An influx of foreign funds, solid earnings and signs of sustainable inflation are among the factors cited by sell-side strategists to remain bullish. Benefits of a weak yen and the Bank of Japan’s continued easy-money policy are other reasons why the Nikkei 225 has surged 19% this year, trading around a 33-year high and eclipsing global peers.
“We see the recent strength of Japanese equities as arising from a combination of an accumulation of longer-term bullish stories, the evaporation of some short-term worries, and buying by nonresident investors,” Nomura strategists including Yunosuke Ikeda wrote in a note. The nation’s largest brokerage sees the Nikkei reaching a high of 33,000 in July, implying upside of more than 6% from the current level.
Goldman says the recent results season was “additional fuel for investors’ bullish stance on Japanese stocks, providing some reassurance on the earnings outlook.” Other tailwinds include companies with low price-to-book ratios unveiling measures to improve their valuations, strategists Kazunori Tatebe and Bruce Kirk wrote in a report.
Overseas traders were net buyers of about $9 billion worth of Japanese stocks and futures in the week ended May 19, according to exchange data, marking a seventh-straight week of inflows. Domestic investors have been selling, however, and their return is seen as important also if there is hope for the Nikkei 225 to climb back toward its all-time high of nearly 39,000.
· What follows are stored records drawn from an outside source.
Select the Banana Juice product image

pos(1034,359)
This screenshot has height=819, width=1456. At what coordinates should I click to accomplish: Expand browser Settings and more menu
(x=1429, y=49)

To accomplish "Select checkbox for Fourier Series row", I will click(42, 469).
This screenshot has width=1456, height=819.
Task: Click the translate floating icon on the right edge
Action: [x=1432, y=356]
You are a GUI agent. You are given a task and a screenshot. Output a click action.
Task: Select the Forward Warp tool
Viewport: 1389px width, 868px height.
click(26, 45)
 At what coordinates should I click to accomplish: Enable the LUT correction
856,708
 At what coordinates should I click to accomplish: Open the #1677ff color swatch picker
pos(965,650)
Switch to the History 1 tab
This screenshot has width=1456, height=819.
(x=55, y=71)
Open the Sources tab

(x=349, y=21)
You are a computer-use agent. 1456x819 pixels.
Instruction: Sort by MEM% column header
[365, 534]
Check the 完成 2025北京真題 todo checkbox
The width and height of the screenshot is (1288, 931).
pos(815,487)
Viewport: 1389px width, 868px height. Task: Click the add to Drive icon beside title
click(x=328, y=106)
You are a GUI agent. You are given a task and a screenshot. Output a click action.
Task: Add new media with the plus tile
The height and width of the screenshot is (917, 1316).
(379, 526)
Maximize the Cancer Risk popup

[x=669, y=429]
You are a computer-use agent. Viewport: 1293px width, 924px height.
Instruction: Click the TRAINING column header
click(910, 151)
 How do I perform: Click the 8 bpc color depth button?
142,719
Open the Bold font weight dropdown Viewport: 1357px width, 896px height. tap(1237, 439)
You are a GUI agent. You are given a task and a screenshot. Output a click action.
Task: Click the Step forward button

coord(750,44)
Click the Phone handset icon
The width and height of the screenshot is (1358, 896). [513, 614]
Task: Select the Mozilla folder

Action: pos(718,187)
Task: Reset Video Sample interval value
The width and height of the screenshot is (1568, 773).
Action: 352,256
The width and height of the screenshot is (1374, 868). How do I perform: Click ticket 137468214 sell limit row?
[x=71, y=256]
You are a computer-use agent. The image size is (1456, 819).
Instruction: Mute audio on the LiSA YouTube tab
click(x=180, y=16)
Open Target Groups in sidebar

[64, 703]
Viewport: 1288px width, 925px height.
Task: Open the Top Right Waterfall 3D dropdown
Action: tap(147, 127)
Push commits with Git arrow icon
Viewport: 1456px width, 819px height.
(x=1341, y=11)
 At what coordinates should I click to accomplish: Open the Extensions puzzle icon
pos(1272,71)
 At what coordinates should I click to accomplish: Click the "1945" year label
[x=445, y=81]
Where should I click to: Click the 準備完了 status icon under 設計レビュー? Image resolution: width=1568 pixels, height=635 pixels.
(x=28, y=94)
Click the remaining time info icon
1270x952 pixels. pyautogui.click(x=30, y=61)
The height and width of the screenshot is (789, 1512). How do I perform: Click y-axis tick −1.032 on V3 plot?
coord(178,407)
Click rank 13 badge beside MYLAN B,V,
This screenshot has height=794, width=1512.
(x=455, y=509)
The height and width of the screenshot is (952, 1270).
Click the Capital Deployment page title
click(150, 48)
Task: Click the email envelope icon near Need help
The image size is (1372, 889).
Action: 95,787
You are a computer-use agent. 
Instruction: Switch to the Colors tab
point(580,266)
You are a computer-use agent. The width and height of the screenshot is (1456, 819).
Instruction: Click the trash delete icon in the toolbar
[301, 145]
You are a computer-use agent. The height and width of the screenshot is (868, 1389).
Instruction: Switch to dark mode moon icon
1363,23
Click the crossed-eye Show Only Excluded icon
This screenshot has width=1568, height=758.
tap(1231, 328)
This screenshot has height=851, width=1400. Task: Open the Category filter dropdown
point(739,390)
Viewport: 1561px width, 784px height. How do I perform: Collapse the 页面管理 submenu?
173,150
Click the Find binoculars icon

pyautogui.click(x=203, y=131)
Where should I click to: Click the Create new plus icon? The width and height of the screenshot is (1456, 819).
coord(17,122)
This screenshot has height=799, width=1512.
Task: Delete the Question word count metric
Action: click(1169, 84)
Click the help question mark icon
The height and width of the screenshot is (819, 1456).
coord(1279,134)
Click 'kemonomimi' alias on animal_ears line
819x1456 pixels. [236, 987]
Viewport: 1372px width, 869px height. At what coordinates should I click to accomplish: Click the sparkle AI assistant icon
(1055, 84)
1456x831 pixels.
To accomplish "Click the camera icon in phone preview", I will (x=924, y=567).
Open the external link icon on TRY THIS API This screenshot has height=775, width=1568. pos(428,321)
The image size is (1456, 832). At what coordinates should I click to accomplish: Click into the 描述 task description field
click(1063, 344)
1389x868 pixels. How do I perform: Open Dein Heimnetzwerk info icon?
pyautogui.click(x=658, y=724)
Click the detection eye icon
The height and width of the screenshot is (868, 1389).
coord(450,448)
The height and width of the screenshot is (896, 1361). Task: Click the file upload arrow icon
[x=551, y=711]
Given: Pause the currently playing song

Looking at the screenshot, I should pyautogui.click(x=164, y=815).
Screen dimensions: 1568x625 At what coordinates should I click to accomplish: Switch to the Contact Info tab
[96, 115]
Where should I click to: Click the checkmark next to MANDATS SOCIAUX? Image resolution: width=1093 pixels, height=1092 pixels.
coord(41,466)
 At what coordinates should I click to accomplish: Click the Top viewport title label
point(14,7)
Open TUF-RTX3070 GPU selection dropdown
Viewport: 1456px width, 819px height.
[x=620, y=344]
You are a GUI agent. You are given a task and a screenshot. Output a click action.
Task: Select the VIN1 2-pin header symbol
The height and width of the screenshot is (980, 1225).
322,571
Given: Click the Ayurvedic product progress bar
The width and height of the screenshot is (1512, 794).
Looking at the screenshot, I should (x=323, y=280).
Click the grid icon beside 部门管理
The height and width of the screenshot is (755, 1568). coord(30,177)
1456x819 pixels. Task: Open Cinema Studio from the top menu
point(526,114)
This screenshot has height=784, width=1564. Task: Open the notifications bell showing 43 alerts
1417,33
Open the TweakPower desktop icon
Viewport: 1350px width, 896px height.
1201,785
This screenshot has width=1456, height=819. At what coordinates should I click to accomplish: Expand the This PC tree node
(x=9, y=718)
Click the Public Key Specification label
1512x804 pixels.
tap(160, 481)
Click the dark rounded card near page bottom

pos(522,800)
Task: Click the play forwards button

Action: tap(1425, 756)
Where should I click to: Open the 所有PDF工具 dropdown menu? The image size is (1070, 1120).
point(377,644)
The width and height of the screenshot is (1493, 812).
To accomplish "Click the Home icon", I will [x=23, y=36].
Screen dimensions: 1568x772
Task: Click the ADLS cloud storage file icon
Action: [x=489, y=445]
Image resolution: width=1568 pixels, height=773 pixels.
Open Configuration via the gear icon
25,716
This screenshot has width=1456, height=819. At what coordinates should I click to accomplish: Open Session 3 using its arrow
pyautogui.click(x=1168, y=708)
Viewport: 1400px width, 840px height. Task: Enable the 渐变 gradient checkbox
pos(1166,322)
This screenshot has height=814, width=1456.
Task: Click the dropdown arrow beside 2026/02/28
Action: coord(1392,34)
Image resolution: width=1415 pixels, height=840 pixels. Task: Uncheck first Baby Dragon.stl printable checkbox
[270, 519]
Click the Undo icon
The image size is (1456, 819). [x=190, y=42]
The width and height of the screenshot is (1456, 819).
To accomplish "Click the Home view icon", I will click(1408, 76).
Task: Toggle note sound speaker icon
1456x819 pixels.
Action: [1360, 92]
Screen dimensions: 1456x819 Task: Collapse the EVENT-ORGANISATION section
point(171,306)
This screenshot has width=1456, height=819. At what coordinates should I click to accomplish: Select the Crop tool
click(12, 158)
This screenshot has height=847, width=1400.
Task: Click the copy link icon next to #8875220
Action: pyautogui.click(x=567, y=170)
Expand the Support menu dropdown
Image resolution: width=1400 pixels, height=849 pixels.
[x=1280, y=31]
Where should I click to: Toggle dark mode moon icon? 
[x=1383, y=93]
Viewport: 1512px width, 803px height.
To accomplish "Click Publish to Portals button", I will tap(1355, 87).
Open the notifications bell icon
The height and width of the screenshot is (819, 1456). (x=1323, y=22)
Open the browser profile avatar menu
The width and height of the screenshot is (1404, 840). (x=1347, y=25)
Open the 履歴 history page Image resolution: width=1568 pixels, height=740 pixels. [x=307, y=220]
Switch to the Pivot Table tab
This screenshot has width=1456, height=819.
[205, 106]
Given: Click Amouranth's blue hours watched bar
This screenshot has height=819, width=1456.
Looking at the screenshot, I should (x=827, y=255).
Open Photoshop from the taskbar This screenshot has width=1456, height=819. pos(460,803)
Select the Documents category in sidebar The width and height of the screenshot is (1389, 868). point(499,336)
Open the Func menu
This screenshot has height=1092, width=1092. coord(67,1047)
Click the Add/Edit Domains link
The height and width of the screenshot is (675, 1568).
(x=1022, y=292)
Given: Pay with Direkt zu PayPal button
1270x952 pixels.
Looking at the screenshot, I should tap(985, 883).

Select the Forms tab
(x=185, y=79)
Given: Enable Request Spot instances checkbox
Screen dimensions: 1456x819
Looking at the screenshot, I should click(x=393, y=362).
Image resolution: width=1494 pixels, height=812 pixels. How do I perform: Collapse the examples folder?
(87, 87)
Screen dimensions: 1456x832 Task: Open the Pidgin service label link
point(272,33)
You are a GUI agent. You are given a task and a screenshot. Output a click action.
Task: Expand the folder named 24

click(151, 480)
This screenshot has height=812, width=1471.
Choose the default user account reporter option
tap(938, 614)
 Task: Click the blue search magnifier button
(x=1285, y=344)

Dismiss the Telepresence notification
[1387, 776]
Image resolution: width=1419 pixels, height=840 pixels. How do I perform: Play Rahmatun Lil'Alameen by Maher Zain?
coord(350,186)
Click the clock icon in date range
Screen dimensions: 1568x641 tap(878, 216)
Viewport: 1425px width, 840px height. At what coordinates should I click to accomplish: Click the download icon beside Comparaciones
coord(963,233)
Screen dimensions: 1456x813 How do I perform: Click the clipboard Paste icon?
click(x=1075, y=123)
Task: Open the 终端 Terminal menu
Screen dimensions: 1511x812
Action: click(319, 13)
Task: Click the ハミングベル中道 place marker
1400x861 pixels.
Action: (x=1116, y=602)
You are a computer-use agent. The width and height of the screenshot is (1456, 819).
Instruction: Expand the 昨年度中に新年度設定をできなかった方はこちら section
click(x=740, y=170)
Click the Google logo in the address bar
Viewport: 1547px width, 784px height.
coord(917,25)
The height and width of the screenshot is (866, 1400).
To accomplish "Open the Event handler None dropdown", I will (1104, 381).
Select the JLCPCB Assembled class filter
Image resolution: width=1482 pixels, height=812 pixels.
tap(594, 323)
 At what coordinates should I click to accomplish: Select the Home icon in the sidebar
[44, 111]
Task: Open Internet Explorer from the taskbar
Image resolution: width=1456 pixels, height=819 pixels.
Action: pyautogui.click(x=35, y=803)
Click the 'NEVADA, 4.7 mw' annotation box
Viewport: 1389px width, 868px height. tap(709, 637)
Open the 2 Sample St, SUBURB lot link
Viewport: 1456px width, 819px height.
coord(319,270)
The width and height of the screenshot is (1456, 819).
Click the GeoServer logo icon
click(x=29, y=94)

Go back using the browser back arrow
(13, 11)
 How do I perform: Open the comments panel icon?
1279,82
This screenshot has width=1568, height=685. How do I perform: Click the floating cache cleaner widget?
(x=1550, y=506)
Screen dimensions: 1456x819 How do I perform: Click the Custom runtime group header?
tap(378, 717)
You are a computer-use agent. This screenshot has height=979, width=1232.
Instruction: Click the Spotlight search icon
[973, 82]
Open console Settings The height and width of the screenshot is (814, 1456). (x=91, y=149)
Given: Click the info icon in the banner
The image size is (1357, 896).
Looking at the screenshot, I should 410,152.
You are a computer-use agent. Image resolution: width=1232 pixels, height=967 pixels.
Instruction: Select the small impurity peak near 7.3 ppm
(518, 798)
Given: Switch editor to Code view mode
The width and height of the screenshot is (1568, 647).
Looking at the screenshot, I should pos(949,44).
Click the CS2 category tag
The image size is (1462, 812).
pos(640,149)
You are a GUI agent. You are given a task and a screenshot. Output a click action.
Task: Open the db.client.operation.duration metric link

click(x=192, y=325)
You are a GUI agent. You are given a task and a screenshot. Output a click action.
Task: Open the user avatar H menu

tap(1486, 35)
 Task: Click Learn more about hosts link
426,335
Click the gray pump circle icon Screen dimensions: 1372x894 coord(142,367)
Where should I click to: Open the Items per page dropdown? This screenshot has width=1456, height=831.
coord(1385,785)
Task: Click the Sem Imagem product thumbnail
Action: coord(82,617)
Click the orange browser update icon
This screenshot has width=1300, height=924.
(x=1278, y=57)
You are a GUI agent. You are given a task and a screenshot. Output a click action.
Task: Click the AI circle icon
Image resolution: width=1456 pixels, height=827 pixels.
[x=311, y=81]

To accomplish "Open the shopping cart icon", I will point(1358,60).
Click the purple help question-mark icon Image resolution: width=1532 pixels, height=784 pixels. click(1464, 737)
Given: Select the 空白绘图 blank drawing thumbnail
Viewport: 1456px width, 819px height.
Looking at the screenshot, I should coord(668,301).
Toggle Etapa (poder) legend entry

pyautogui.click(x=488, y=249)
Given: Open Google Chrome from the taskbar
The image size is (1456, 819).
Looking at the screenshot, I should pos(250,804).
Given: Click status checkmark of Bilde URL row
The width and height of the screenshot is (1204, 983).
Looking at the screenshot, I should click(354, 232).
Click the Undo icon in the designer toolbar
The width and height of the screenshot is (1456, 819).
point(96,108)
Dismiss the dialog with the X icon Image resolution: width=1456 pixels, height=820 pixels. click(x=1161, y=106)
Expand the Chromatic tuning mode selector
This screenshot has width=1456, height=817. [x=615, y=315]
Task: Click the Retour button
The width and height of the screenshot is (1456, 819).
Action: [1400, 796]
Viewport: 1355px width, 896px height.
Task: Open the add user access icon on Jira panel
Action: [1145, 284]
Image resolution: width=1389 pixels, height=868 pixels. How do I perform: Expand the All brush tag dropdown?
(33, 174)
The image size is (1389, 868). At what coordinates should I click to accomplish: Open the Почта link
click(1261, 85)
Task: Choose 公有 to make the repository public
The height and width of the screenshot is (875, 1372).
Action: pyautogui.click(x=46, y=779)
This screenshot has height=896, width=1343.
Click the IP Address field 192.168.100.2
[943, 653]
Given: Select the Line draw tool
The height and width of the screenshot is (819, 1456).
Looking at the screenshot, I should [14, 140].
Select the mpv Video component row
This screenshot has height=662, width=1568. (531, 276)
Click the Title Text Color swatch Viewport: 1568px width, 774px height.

The Goldman strategists also note that shares aren’t looking quite as cheap as they had been until recently, though further corporate reforms could set new parameters. “If progress is made in accordance with investor expectations, Japanese stocks could see a prolonged advance over the medium term, and we continue to see risk to the upside,” they wrote.
--With assistance from Aya Wagatsuma.